If you don't know the person very well then the only recourse is to exchange keys face-to-face and ask for some proof of identity. Don't be tempted to put your public key disk in their machine so they can add their key, they could maliciously replace your key at the same time. If the user ID includes an e-mail address, verify that address by exchanging an agreed encrypted message before signing. Don't sign any user IDs on that key except those you have verified.

Q: What's a key signing party?

A: A key signing party is a get-together with various other users of PGP for the purpose of meeting and signing keys. This helps to extend the web of trust to a great degree, making it easier for you to find one or more trusted paths to someone whose public key you didn't have.

Kevin Herron has an example of a keysigning party announcement page.

Q: How do I organize a key signing party?

A: Though the idea is simple, actually doing it is a bit complex, because you don't want to compromise other people's private keys or spread viruses (which is a risk whenever floppies are swapped willy-nilly).

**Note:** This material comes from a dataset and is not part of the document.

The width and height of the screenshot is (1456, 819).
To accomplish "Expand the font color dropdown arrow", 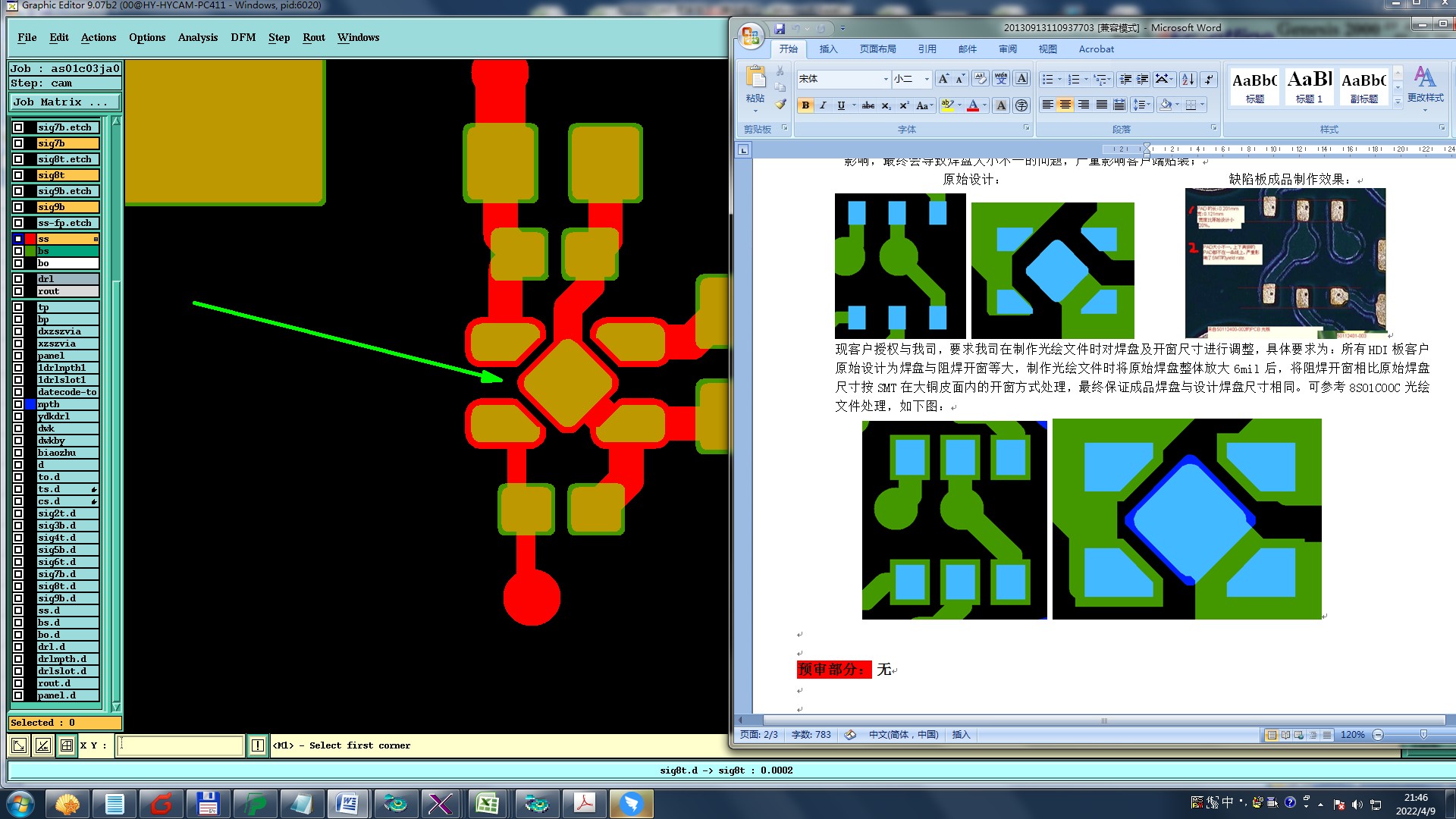I will pyautogui.click(x=984, y=105).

Usually, these parties involve meeting everyone at the party, verifying their identity and getting key fingerprints from them, and signing their key at home.

Derek Atkins has recommended this method:

There are many ways to hold a key-signing session. Many viable suggestions have been given. And, just to add more signal to this newsgroup, I will suggest another one which seems to work very well and also solves the N-squared problem of distributing and signing keys. Here is the process:

  1. You announce the keysigning session, and ask everyone who plans to come to send you (or some single person who will be there) their public key. The RSVP also allows for a count of the number of people for step 3.

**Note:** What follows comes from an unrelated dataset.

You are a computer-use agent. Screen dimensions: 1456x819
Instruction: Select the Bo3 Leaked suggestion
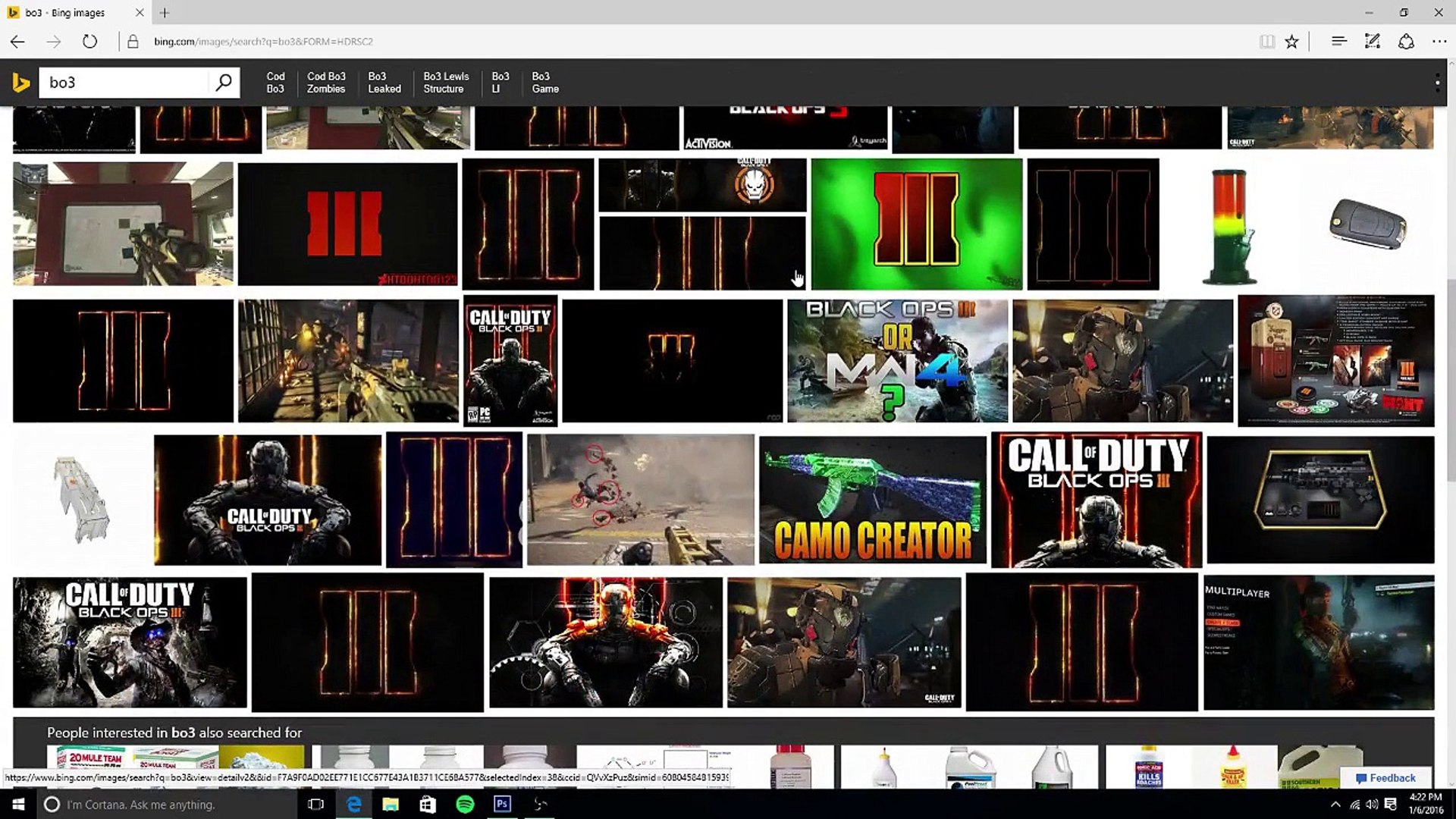click(384, 83)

  2. You compile the public keys into a single keyring, run pgp -kvc on that keyring, and save the output to a file.

  3. Print out N copies of the pgp -kvc file onto hardcopy, and bring this and the keyring on media to the meeting.

  4. At the meeting, distribute the printouts, and provide a site to retreive the keyring (an ftp site works, or you can make floppy copies, or whatever -- it doesn't matter).

  5. When you are all in the room, each person stands up, and people vouch for this person (e.g., "Yes, this really is Derek Atkins -- I went to school with him for 6 years, and lived with him for 2").

  6. Each person securely obtains their own fingerprint, and after being vouched for, they then read out their fingerprint out loud so everyone can verify it on the printout they have.

  7. After everyone finishes this protocol, they can go home, obtain the keyring, run pgp -kvc on it themselves, and re-verify the bits, and sign the keys at their own leisure.

  8. To save load on the keyservers, you can optionally send all signatures to the original person, who can coalate them again into a single keyring and propagate that single keyring to the keyservers and to each individual.